Seine Beschreibungen werden ein schwermütiger Widerhall auf lange glückliche Jahre vierer Menschen, die miteinander Glück, Schicksal, Hoffnungen und Niederlagen geteilt haben. "Zeit der Geborgenheit" ist zugleich ein hohes Lied auf echte Freundschaft zwischen geradlinigen und aufrichtigen Charakteren.

Das Buch ist 1987 im Original erschienen - sechs Jahre vor seinem Tod war es Wallace Stegners letzter Roman, und er wurde zum Klassiker der amerikanischen Moderne. Ein paar liebenswert-altmodische Züge hat der Roman aus heutiger Sicht schon aufgrund seines Erscheinungsdatums. Aber das stört nicht, ebenso wenig die - wenn man aus postmoderner Sicht auf das Buch blickt - Hymne auf eine Freundschaft, die in Jahrzehnten keinerlei Brüche erfährt.

Pulitzer-Preisträger Stegner, eine der großen literarischen Stimmen des amerikanischen Westens im 20. Jahrhundert, hat einen ganz und gar amerikanischen Roman geschrieben. Ihm ist gelungen, eine komplexe Freundschaft in einfacher Sprache, mit kurzen, direkten Sätzen zu schildern. Aber es geht um mehr als um vier nette Menschen.

"Zeit der Geborgenheit" zeigt ausgesprochen nuancenreich und vielschichtig, wie Amerika im vergangenen Jahrhundert zusammengewachsen ist: mittels Neugier, Offenheit und Interesse füreinander als treibende Kräfte. Die Menschen aus dem amerikanischen Westen und aus dem Osten kommen sich auf ihrem riesigen Kontinent langsam nahe, sie stellen fest, dass sie viele Gemeinsamkeiten haben.
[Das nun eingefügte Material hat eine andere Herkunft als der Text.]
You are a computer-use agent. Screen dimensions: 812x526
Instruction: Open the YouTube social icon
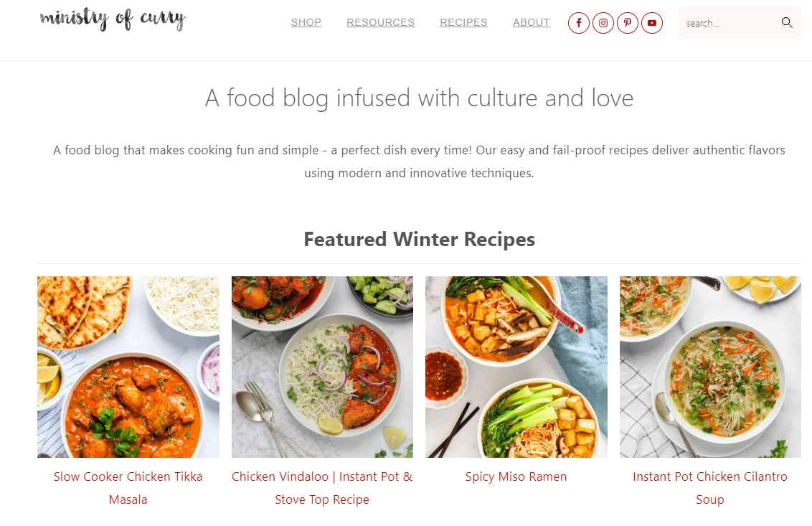(651, 23)
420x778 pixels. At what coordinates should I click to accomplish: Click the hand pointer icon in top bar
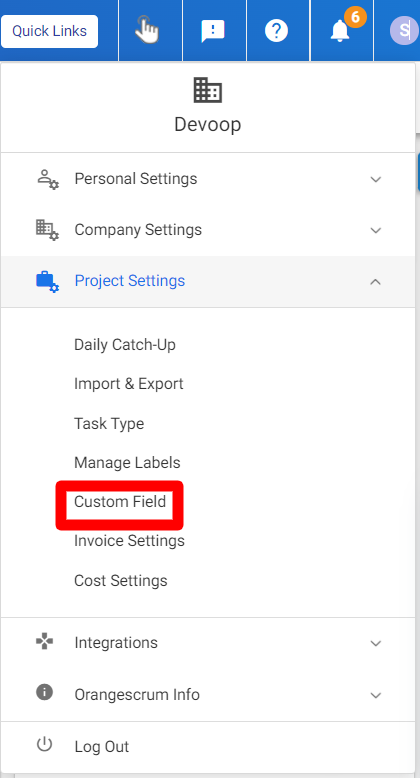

Selten gibt es Romanfiguren mit so wenigen Vorbehalten anderen Menschen gegenüber. Die vier Hauptpersonen verkörpern die amerikanische Idee geradezu. Wer damit etwas anfangen kann, wird das Buch lieben. Die anderen werden es als "zu amerikanisch" kritisieren, ihnen werden die Charaktere dann doch zu wenig Brüche haben.
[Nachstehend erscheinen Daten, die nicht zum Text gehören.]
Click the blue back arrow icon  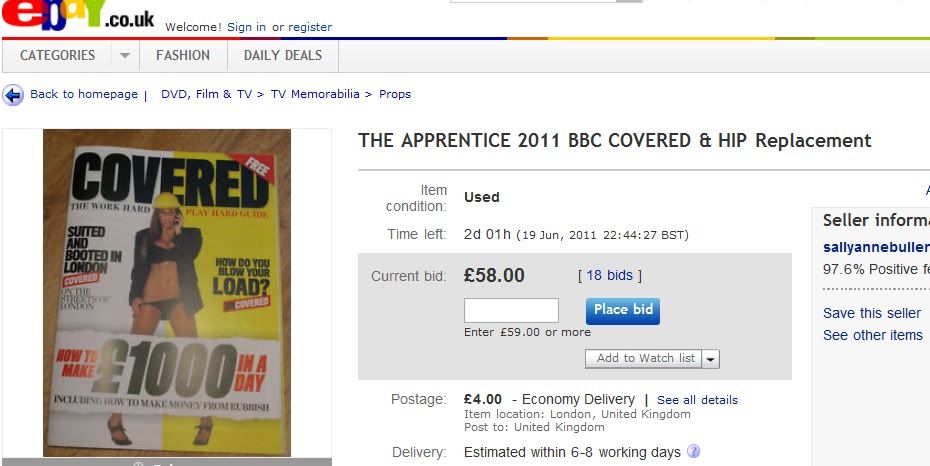[13, 95]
Wenn der Roman eine echte Schwachstelle hat, dann ist es die Tatsache, dass Wallace Stegner in seinen Schilderungen einer außergewöhnlichen Freundschaft sehr dick aufträgt. Fast so, als müsste er den vier Hauptpersonen ihre Freundschaft jedes Mal aufs Neue beweisen. Der Leser glaubt es längst.

Aber es wird spannend sein, zu verfolgen, wie ein typisch amerikanischer Stoff in Europa ankommt, wie deutsche und zukünftig auch andere europäische Leser auf das Buch reagieren.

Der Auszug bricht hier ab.